• [Exercise description] Report every line in the listing that contains the string "will".

------------------------------------------------

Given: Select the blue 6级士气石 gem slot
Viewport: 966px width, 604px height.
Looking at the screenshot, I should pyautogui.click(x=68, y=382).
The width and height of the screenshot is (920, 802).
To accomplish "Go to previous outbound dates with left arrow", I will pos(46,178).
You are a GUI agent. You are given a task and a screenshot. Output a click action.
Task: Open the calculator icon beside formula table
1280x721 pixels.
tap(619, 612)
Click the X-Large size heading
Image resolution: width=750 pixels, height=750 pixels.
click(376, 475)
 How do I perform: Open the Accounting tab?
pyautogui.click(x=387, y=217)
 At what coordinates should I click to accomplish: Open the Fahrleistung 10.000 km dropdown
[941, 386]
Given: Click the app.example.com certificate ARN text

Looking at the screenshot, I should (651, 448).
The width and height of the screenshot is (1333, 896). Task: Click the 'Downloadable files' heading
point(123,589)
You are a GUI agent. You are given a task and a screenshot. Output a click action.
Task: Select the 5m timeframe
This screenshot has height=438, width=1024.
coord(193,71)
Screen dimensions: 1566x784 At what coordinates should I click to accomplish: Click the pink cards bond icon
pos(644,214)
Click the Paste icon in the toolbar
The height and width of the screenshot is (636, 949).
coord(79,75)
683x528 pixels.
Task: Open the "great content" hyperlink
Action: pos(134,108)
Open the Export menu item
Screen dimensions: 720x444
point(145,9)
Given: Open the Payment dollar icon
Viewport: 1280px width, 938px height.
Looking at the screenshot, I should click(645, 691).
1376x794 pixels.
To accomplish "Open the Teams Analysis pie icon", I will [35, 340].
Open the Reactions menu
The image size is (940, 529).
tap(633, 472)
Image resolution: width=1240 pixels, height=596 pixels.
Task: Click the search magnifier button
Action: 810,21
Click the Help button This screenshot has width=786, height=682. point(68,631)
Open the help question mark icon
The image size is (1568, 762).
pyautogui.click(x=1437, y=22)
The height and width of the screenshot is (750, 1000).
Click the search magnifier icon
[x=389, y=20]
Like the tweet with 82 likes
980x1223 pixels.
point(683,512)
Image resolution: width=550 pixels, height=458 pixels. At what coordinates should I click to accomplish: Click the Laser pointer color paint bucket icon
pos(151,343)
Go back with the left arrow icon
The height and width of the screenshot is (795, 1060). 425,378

------------------------------------------------

• [Written response]
To accomplish "Go to previous outbound dates with left arrow", I will pos(46,178).
To accomplish "Open the Teams Analysis pie icon", I will [35, 340].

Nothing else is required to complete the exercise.